Monday, May 12, 2008

Kara Visits “The Future of the Internet” Book Party!

zittrain

This past Saturday night, BoomTown attended the tony San Francisco book party for Jonathan Zittrain’s new book, “The Future of the Internet–And How to Stop It.”

It was hosted by megablogger Arianna Huffington and Melanie Ellison, an old friend of Zittrain’s from high school, as it turned out.

And BoomTown took our Flip video camera, of course.

For one, it was held at Ellison’s stunning Pacific Heights home, with a lot of Internet and San Francisco wattage in attendance, including Melanie’s husband, Larry Ellison, and Mayor Gavin Newsom.

By the way, Zittrain is professor of Internet governance and regulation at Oxford Internet Institute, Oxford University, and co-founder of Harvard Law School’s Berkman Center for Internet and Society.

And the book is actually not about stopping the Web–perish the thought, as what would I do with my life without my beloved Internet, which I would marry if it were legal?

Instead, according to Zittrain, my beloved Web is in deep, deep trouble!

He is justifiably worried about innovation continuing and the book is a bracing call to fix some of the Internet’s serious structural and other problems, before it collapses in a giant heap of too-tightly controlled mundanity.

I’m for that! Let Web Wackiness Worldwide (WWW!) reign!

In that spirit, here is a video of the party, in which I ask everyone the key question: What is the future of the Internet?

The video includes some book party speeches and thoughts from Craigslist’s Craig Newmark, Jim Steyer of Common Sense Media, Accel Partners’ Jim Breyer, Techdirt’s Mike Masnick, Zittrain and, of course, Huffington (and I also got her to impersonate Tracey Ullman impersonating Arianna to up the wacky quotient) .

And also three Internet clowns trying to impersonate me. Wackier still!

Here’s the video (there is an odd voice/video disconnect in the Zittrain and clown sections at the very end that I am trying to fix):

Friday, April 11, 2008

Blogs and Kisses!

Here is a clip from my favorite new television show, “Tracey Ullman’s State of the Union,” which recently debuted on Showtime.

The British comedian does spot-on impressions of average people and the errant celebrity too, including a pitch-perfect one (right down to yelling for her sister Agape) of blogger Arianna Huffington with the signature line: Blogs and Kisses!

And in this video, accepting an award at the Bloggies, the hysterical moment when Ullman/Huffington tells a competing right-wing blogger to have her “YouTubes tied.”

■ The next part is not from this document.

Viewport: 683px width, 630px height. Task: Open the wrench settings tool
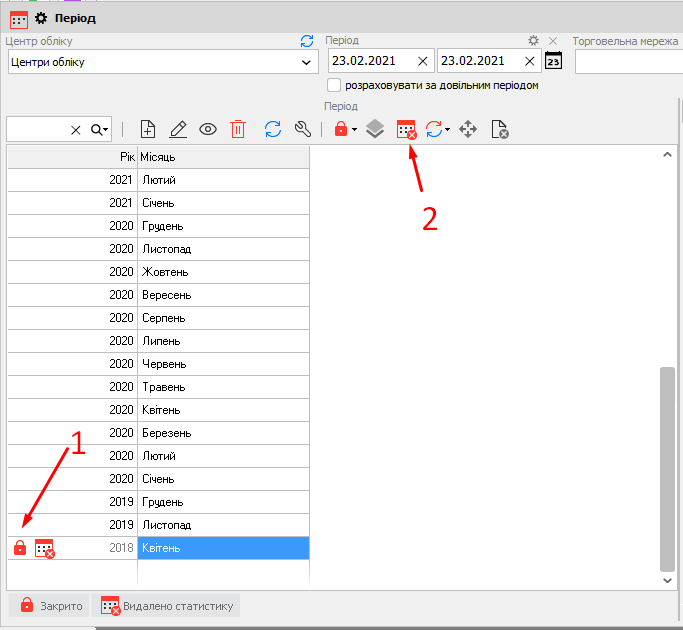click(x=302, y=129)
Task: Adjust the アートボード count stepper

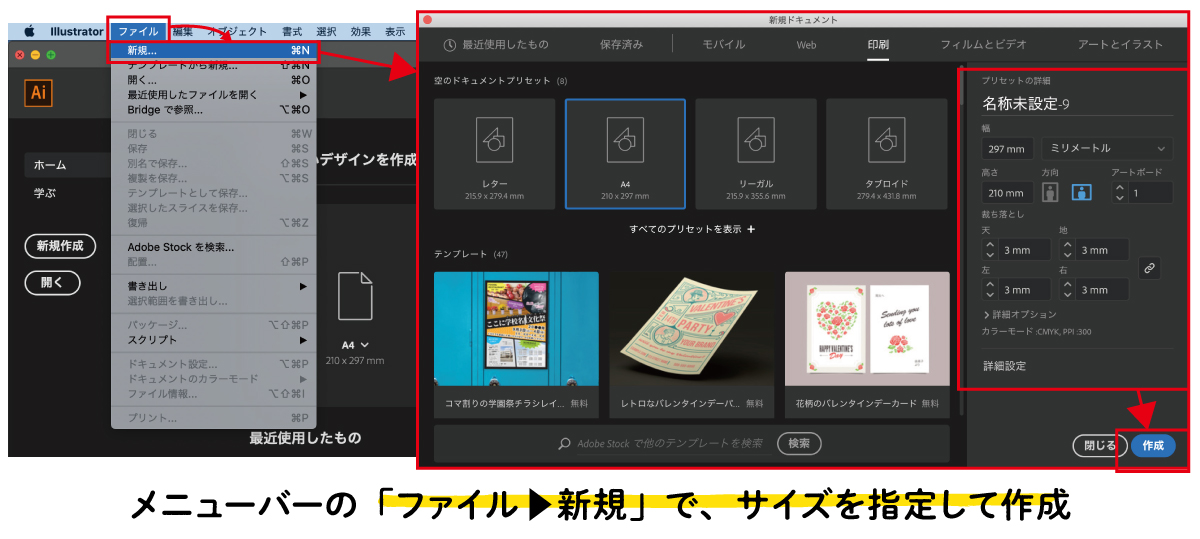Action: [x=1119, y=193]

Here’s the video and also the promotional one for the show that is pretty funny too:

Tuesday, March 25, 2008

Two Don’t-Miss Dead-Tree Pieces on AOL’s Downturn and Arianna’s Upturn

I usually don’t have a lot of time to get through big, long thumbsuckers in magazines anymore–what can I say? I can hardly keep up with my Twitter feed–but here are two worth a look.

First, a Fast Company piece on the disaster at AOL (this is, for anyone who follows the company, nothing new), called “Dead Man Walking” by David Case.

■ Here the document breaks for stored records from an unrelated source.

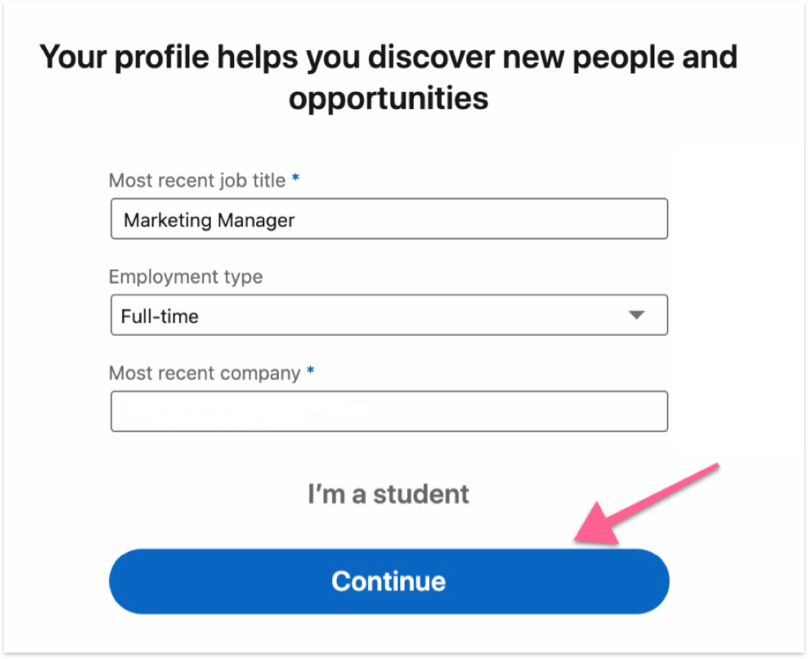The image size is (808, 659).
Task: Choose the student option link
Action: coord(388,493)
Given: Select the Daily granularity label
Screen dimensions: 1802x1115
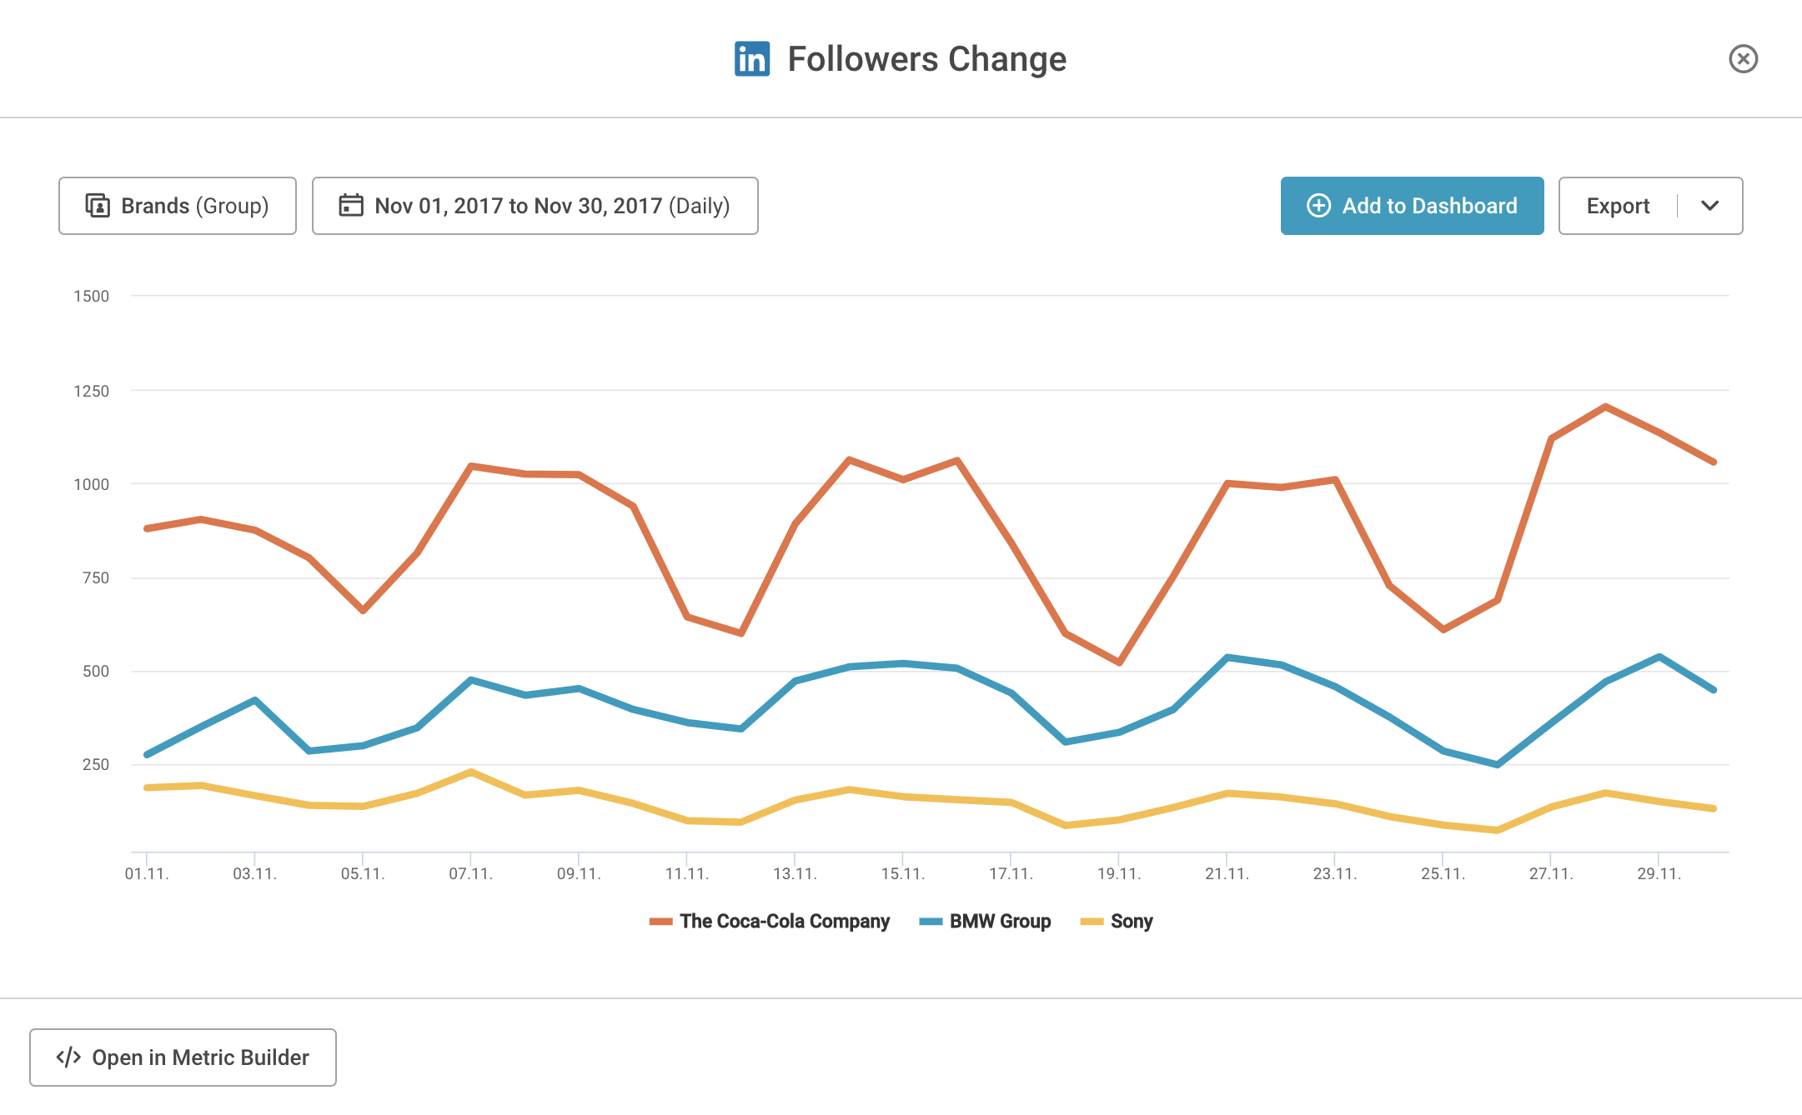Looking at the screenshot, I should (699, 206).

The phrase, the origins of which is not mentioned in the piece, was applied by pundits to AOL in the early 1990s, when it looked like the Internet was going to make closed online services like AOL obsolete.

It did not turn out that way, of course, as AOL became–for a time, at least–the most powerful player in the digital arena, before imploding right after its disastrous merger with Time Warner (TWX).

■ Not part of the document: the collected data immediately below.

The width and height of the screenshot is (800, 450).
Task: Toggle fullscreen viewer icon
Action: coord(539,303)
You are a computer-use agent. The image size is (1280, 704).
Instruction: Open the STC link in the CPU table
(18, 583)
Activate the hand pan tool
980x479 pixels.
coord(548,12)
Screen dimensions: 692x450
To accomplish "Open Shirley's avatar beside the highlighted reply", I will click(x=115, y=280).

After a bit of resurgence under Jon Miller (who was fired for his efforts), AOL is on the ropes again, this article contends–and which BoomTown has been saying for a while now. There are copious examples of this sorry trend in the piece, one more painful than the next.

If you don’t want to slog through it, here’s the money quote:

Eight years removed from the Time Warner merger and more than four years after AOL was expunged from the public company’s official name–an eternity in our evolving Internet age–AOL has been unable to find a way to innovate out of its troubled past. Yes, AOL has been plagued by internecine battles with its corporate parent and by a dial-up subscription-revenue model that could not possibly survive in the modern era. But it has also failed to exploit a wealth of formidable assets, including a ubiquitous brand, millions of regular users, the Web’s dominant instant-messaging service, the iconic MapQuest and Moviefone, the most popular finance site, a top celebrity-gossip site in TMZ, an innovative video search engine in Truveo, and deep television and music offerings… what emerges is a tale of failure on multiple fronts: short-term thinking, bad technology, bungled product development, a dramatic miscalculation of what drives page views on its own site, and a risk-averse culture more prone to imitation than innovation. ‘Pretty much everything we worked on,’ says a former AOL manager, ‘executives pointed to someone else’s product and said, “We want that.” ‘

Second, a piece in the New Yorker by Eric Alterman about the death of newspapers–or, as BoomTown likes to say of this much-trotted out concept: Generalissimo Francisco Franco is still dead!

newyorker/arianna

Most interesting, though, is its look at the growth of Arianna Huffington’s online phenom, the Huffington Post (which we wrote about last week here, in fact), as part of the problem for newspapers. (We borrowed this very funny illustration from the article, which kind of says it all.)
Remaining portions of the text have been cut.